He nodded; and then he said—
"Murdered in the night! Cathcart heard a noise and went in, and stumbled over him on the floor. As he came in he saw the lamp knocked over, and a figure rush out through the veranda. The moon was bright, and he saw a man run across a clear space in the moonlight—a tall, slightly built man in native dress, but not a native, Cathcart said; that he would take his oath on, by his build. He roused the house, but the man got clean off, of course."
"And Sir John?"
"Sir John was quite dead when Cathcart got back to him. He found him lying on his face. His arms were spread out, and his dressing-gown was torn, as if he had struggled hard. His pockets had been turned inside out, his writing-table drawers forced open, the whole room had been ransacked; yet the old man's gold watch had not been touched, and some money in one of the drawers had not been taken. What on earth is the meaning of it all?" said young Dickson, below his breath. "What was the thief after?"
In a moment the truth flashed across my brain. I put two and two together as quickly as most men, I fancy. The jewels! Some one had got wind of the jewels, which at that moment were reposing on my own person in their old brown bag. Sir John had been only just in time.
"What was he looking for?" continued Dickson, walking up and down. "The old man must have had some paper or other about him that he wanted to get hold of. But what? Cathcart says that nothing whatever has been taken, as far as he can see at present."
I was perfectly silent. It is not every man who would have been so in my place, but I was. I know when to hold my tongue, thank Heaven!
Presently the others came in, all full of the same subject, and then suddenly I remembered that it was getting late; and there was a bustle and a leave-taking, and I had to post off before I could hear more.

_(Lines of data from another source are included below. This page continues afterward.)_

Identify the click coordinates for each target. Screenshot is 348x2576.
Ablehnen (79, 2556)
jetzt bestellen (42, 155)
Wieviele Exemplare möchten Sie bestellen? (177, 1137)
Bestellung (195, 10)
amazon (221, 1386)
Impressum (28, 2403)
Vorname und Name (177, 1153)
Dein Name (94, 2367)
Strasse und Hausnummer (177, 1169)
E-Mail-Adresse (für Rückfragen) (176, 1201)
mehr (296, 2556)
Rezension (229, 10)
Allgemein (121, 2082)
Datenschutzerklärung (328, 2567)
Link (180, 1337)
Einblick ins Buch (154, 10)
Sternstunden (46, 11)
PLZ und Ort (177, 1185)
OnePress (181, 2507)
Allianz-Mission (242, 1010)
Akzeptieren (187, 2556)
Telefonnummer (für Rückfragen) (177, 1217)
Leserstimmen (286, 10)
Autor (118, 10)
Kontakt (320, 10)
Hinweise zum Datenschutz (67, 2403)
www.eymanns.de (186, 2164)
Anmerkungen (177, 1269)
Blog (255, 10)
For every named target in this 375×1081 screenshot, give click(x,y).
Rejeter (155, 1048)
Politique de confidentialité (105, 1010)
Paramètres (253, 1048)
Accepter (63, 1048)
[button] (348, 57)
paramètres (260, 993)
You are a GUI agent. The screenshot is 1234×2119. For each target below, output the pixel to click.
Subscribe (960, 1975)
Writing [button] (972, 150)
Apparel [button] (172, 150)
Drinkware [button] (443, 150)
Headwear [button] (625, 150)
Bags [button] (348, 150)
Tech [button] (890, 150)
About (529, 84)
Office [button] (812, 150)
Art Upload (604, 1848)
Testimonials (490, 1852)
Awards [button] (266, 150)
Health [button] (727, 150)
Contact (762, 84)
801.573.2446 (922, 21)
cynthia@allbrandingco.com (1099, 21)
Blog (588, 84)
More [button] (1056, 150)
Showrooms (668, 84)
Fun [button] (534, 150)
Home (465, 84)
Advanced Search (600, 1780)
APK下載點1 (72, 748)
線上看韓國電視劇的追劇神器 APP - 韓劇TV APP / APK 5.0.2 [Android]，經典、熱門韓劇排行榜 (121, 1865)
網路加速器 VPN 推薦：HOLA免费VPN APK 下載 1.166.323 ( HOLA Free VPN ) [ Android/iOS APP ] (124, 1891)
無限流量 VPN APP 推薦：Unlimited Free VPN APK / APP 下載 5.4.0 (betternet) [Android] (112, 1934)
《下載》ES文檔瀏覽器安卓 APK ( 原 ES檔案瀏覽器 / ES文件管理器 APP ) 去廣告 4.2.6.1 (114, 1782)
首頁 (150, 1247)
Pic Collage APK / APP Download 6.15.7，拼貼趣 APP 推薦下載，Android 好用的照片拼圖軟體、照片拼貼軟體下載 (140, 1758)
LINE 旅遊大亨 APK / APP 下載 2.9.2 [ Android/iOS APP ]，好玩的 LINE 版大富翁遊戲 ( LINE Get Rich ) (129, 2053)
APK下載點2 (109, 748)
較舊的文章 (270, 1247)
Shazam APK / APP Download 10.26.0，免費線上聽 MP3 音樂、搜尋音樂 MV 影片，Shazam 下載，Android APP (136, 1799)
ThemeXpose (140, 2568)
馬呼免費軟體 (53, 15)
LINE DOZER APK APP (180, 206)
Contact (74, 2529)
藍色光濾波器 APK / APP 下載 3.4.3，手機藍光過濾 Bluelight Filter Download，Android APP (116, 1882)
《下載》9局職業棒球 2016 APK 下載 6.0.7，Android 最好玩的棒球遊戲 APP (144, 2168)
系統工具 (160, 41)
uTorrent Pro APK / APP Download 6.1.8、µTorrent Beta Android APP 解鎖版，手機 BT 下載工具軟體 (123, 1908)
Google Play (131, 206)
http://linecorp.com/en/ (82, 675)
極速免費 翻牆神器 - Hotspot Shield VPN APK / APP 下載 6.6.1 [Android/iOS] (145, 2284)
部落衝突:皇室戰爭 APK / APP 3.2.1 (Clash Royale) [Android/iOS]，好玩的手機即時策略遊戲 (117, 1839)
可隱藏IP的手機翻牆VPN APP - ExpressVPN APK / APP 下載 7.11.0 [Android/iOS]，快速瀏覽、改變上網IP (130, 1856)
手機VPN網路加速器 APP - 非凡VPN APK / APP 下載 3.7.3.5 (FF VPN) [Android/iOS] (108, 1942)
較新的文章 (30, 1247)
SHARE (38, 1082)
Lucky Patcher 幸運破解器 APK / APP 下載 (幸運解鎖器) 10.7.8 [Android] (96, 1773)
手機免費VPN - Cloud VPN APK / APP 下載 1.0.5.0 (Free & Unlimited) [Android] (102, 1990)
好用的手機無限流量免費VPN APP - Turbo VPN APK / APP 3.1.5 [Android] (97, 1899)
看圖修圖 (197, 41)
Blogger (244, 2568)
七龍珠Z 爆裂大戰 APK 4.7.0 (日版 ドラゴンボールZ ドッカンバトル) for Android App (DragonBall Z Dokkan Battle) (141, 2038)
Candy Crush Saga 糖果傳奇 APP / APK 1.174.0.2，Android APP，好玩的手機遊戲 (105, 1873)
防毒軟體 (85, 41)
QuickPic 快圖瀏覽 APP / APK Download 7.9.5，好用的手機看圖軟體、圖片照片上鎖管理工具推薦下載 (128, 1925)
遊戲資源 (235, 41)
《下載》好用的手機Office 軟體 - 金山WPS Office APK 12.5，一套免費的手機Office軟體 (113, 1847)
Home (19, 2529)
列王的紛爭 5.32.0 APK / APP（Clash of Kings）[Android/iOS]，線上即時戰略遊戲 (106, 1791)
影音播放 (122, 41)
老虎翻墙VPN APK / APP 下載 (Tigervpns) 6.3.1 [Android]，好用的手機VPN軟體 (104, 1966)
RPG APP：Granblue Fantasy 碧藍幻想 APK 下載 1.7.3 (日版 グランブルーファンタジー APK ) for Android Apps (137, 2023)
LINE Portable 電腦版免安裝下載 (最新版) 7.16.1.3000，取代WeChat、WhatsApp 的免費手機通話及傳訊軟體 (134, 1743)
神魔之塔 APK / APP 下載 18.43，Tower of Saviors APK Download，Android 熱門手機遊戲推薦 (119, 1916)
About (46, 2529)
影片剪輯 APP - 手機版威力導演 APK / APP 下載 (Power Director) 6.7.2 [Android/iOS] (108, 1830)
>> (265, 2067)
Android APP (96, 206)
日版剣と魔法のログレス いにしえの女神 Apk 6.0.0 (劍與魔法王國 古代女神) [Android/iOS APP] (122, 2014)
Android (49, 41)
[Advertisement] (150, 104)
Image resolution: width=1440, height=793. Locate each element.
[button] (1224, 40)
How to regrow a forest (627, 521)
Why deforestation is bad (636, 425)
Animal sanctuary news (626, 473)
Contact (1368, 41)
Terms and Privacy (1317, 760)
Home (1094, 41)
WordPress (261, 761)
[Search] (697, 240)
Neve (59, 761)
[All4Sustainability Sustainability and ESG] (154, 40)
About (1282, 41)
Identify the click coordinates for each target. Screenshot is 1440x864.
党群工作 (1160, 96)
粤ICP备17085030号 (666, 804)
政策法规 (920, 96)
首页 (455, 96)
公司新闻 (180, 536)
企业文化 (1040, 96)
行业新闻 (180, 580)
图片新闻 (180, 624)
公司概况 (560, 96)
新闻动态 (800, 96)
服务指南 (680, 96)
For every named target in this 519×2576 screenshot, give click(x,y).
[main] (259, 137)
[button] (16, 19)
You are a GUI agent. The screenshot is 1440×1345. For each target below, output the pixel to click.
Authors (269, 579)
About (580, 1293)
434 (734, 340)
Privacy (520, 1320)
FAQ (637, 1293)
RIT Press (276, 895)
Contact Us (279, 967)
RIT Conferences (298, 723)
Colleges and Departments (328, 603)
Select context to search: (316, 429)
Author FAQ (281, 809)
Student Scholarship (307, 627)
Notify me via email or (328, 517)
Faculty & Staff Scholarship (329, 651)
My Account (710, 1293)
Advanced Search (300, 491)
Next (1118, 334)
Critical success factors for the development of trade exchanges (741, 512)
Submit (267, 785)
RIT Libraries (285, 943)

Not, however, that there was much more to hear, for everything seemed to be in the greatest confusion, and every species of conjecture was afloat as to the real criminal, and the motive for the crime. I had not much time to think of anything during the first day on board; yet, busy as I was in arranging and rearranging my things, poor old Sir John never seemed quite absent from my mind. His image, as I had last seen him, constantly rose before me, and the hoarse whisper was forever sounding in my ears, "I'm watched! I know I'm watched!" I could not get him out of my head. I was unable to sleep the first night I was on board, and, as the long hours wore on, I always seemed to see the pale searching eyes of the dead man; and above the manifold noises of the steamer, and the perpetual lapping of the calm water against my ear, came the whisper, "I'm watched! I know I'm watched!"